The intriguing, engaging conclusion to Damages Season 4

Damages Season 4 does manage to tie up all its loose ends - I'm always impressed with how well the producers and writers manage these complex plots with the unusual use of time: all four seasons begin with a dramatic event (in season 4, an apparent ritual beheading by a terrorist group) and then flash back six months or so, and in each episode, give us a few more pieces of the approaching denouement so that we gradually begin to understand the culmination of the plot, even as we're watching the plot unfold - and then all the pieces cohere in the final episode, as, for the first time, we see that final (and initial) dramatic scene in full. In other words, the season begins with its ending and gradually fills in the pieces, keeping you constantly guessing and always engaged.
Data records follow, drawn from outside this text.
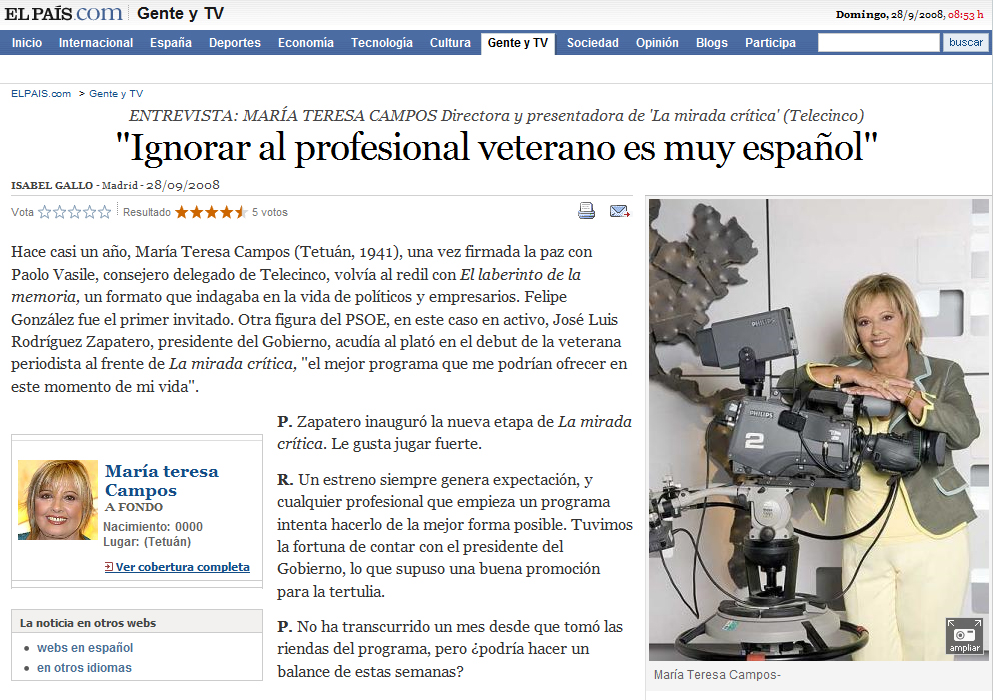Click the print article icon
Viewport: 993px width, 700px height.
[586, 211]
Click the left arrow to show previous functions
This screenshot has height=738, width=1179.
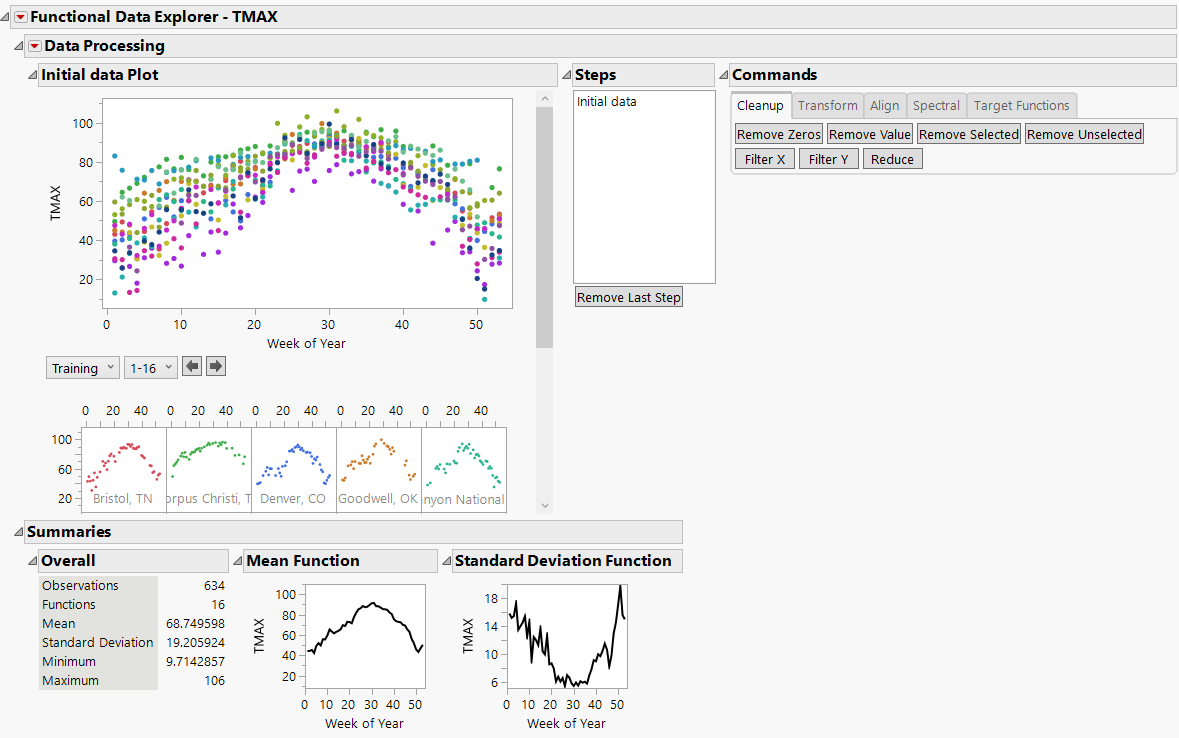191,366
I think the plotting of Season 4 was the best and most coherent of any of the seasons - not that the plots are entirely believable, there are always improbabilities and absurdities, but at least they make dramatic sense: Season 1 was probably too complex, I never could figure out who killed whom or why; season 2 relied too much on a sudden surprise appearance of a marginal character; season 3 was a good conclusion but one of the key "clues" from the opening scene turned out to be a red herring - unfair! Season 4 plot involves the CIA and illegal extradition of suspects from Afghanistan for interrogation who knows where - the CIA agent a very strong a intriguing character. So it's a really good series - carried very much by Glenn Close (though I did tire by the end of her clench-jawed mannerisms) and the ever-improving Rose Byrne. A weakness, however, is the very ordinary writing - as if all the writers' attention goes into plot, and much less into dialogue; way too many dead spots and long pauses where supposedly meaning develops but it doesn't always. Examples: Close's final session with her psychiatrist, not even close in drama and revealing content to scenes in The Sopranos, or the final Close-Byrne confrontation, in which Ellen/Byrne ultimately walks off saying nothing more than: Good-bye, Patti (Close). She could have, should have, really let her have it! Anyway, lots of entertainments and very admirable series for its willingness and ability to take big risks with dramatic form and structure.